Тетка Елизавета Петровна вмешивалась в жизнь нашего дома безуспешно, но самоотверженно. Видя на моей матушке следы побоев, она всякий раз устраивала отцу скандалы, которые, впрочем, он переносил хладнокровно, не вступая со свояченицей в пререкания. Иногда лишь он перебивал ее неожиданными замечаниями: то вдруг ругался, что табак никуда не годится, то принимался отковыривать с рукава пролитый воск, бормоча себе что-то под нос, то с размаха бил себя по лбу, будто забыл о чем-то, а теперь только вспомнил, этими выходками он выводил ее из себя, и бедная тетка стучала об пол костылем, трясла буклями, кричала, что ненавидит его, что он загубил моей матушке жизнь, что жить надо по-людски, а не по-совиному, и ее обычно хрипловатый добродушный басок переходил в почти кошачий визг.

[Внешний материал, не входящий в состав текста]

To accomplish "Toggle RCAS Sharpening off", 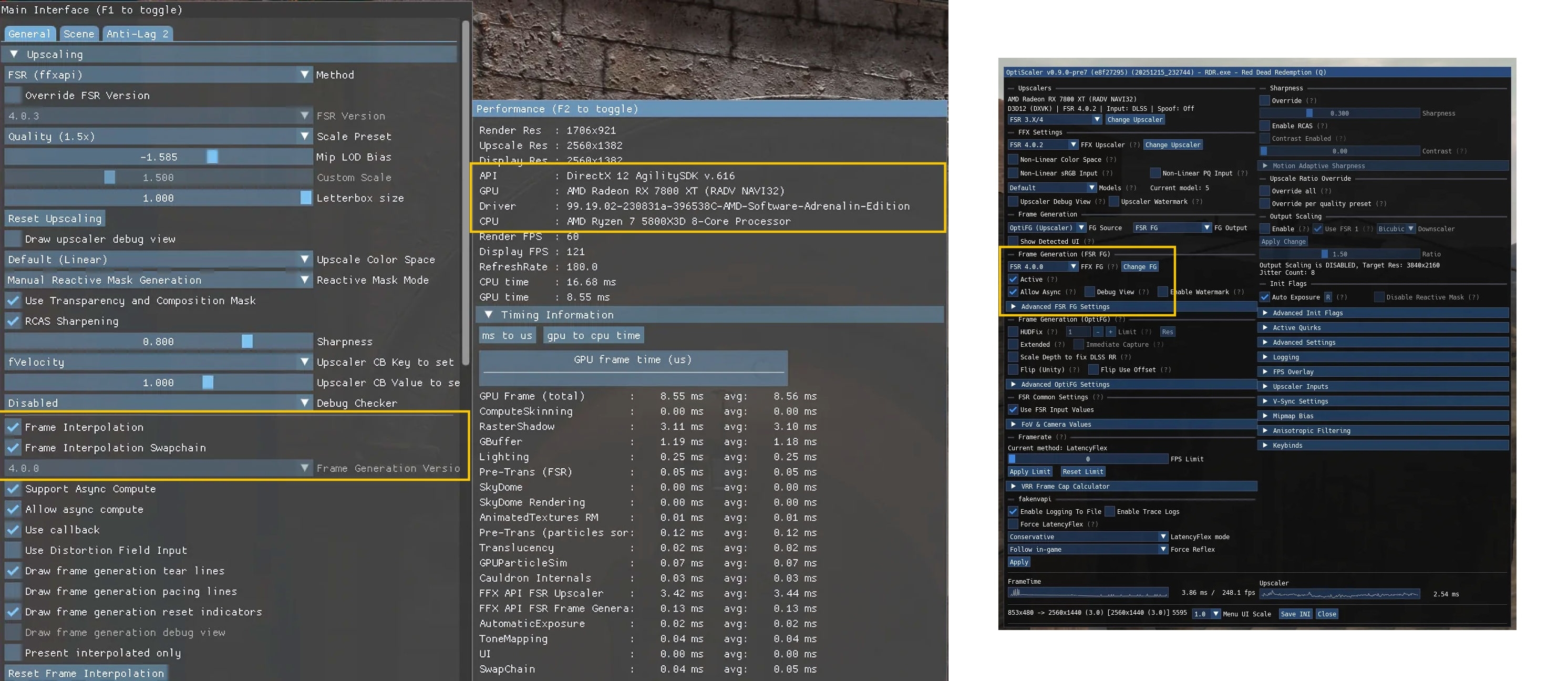I will coord(12,321).
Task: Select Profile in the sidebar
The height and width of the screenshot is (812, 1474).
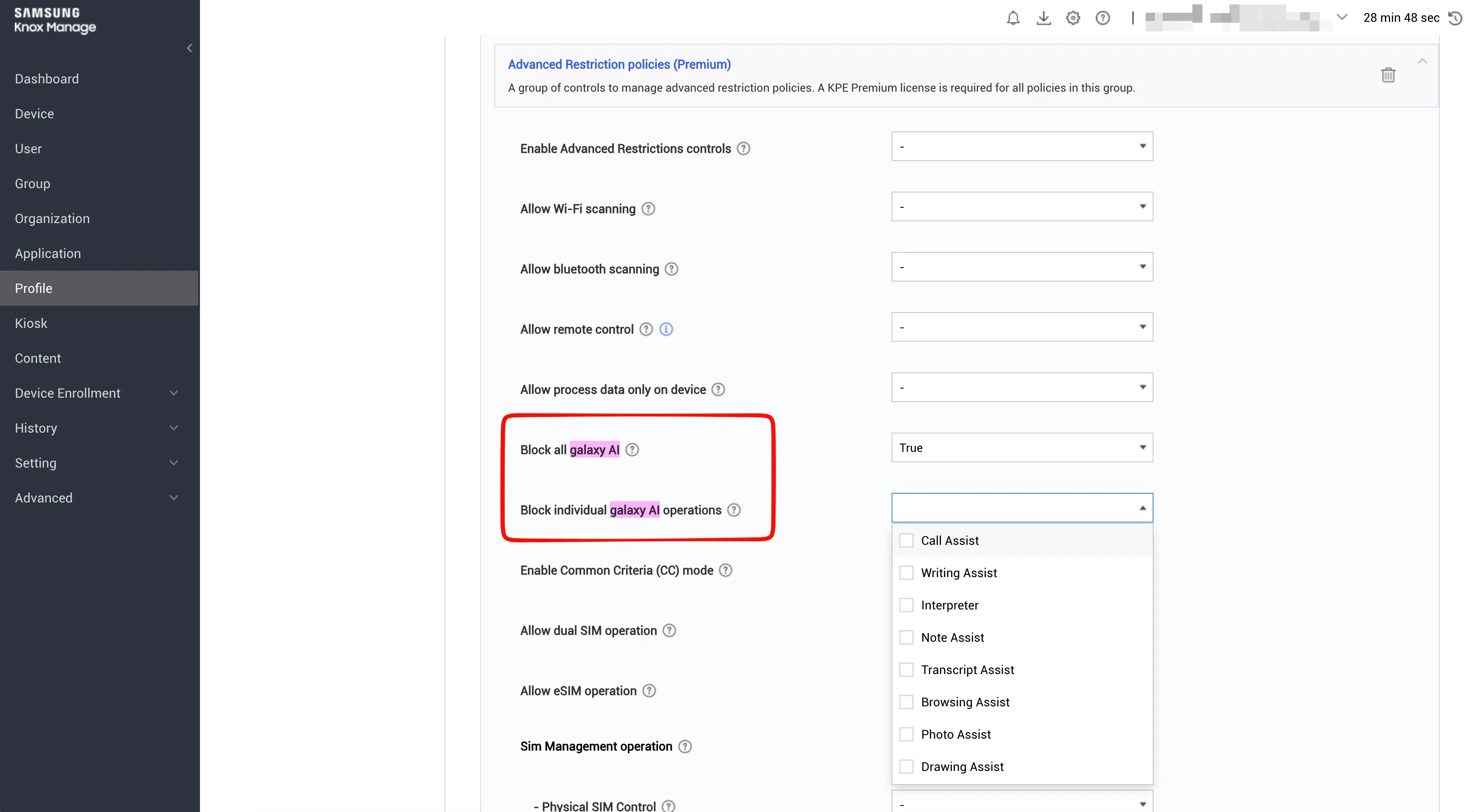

Когда отцу надоедало слушать ее проклятья и увещеванья, он просто уходил, не извинившись и не попрощавшись, разве что громко делано зевнув.
Елизавета Петровна настаивала на том, чтобы мы с матушкой переехали жить от отца к ней. Моя мать обещала, что еще одно унижение, и она обязательно переедет, но не переезжала, а скандалы часто оканчивались тем, что матушка, только что в слезах жаловавшаяся сестре на мужа, вдруг принимала его сторону и начинала с горячностью защищать своего мучителя. Тогда Елизавета Петровна дрожащими от возмущения пальцами принималась постукивать по бокам и крышке своей черепаховой табакерки, забирала из нее огромную щепоть и, запрокинув голову, с особым вывертом подставляла большой палец то к одной, то к другой ноздре, громко и с храпом внюхивая в себя табак. Потом она долго отряхала с себя просыпавшуюся на кружева пыльцу и наконец что есть силы била костылем об пол, вскакивала и, обозвав сестру дурой, уезжала.
Помню, что от теткиных рук всегда разило смесью духов с табачищем, а когда она входила с мороза, табак капал из носа в виде густо окрашенной влаги.
Пытаюсь вспомнить детство, а вспоминаются лишь какие-то картинки, ничем не связанные, да и не имеющие никакого значения. Вот меня катают по саду на повозочке, вот нянька вертит хрустальную подвеску, упавшую с люстры, забавляя дитятю зайчиками, вот выставляют зимние рамы и бегают девки с тазами горячей, дымящейся воды. Вот я листаю Палласово «Путешествие по России» в толстом кожаном переплете, помню лопаря, самоеда и нагую чукотскую бабу. Помню детский утренник, окончившийся слезами, — мы чуть не передрались из-за пирожных, всем хотелось лимонного, сделанного в форме с пустотою в середине, куда помещался зажженный огарок свечи. Помню, как нянька, измучившись со мною в отсутствие матушки, говорила, что баловники спят стоя, и заставляла меня стоять рядом с кроваткой, сложив под щекой ладошки.